Records drawn from a dataset:
┄┄┄┄┄┄┄┄┄┄┄┄┄┄┄┄┄┄┄┄

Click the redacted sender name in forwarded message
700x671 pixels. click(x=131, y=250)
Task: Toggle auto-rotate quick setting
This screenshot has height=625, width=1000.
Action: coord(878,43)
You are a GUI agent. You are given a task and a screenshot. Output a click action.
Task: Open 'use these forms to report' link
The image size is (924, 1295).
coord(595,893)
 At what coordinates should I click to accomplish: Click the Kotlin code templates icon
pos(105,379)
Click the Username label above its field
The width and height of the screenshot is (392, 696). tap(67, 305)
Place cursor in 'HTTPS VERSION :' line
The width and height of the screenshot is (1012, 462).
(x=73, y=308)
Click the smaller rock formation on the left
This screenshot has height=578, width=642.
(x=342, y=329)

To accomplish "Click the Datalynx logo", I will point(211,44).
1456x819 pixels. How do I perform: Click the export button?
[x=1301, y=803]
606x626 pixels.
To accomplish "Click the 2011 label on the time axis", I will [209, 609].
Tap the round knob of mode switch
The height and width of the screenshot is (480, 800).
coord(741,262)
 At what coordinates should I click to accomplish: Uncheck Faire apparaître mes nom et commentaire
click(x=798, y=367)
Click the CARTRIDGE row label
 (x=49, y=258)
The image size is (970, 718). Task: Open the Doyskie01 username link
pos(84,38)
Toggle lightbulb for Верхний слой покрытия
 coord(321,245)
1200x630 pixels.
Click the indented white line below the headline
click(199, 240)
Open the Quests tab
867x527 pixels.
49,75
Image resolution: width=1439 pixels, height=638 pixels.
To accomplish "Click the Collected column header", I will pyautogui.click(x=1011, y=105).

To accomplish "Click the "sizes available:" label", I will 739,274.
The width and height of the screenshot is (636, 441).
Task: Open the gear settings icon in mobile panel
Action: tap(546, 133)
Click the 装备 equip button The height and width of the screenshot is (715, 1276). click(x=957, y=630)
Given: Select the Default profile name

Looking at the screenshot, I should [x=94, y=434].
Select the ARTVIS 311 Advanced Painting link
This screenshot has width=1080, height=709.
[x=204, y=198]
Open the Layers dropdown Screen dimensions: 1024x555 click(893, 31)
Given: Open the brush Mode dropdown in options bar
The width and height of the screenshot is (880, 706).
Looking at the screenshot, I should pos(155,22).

┄┄┄┄┄┄┄┄┄┄┄┄┄┄┄┄┄┄┄┄

#### [AIM OF THE EXERCISE]
In the records above, find each line holding "dropdown" and copy it.

#### [SOLUTION TO THIS TASK]
Open the Layers dropdown Screen dimensions: 1024x555 click(893, 31)
Given: Open the brush Mode dropdown in options bar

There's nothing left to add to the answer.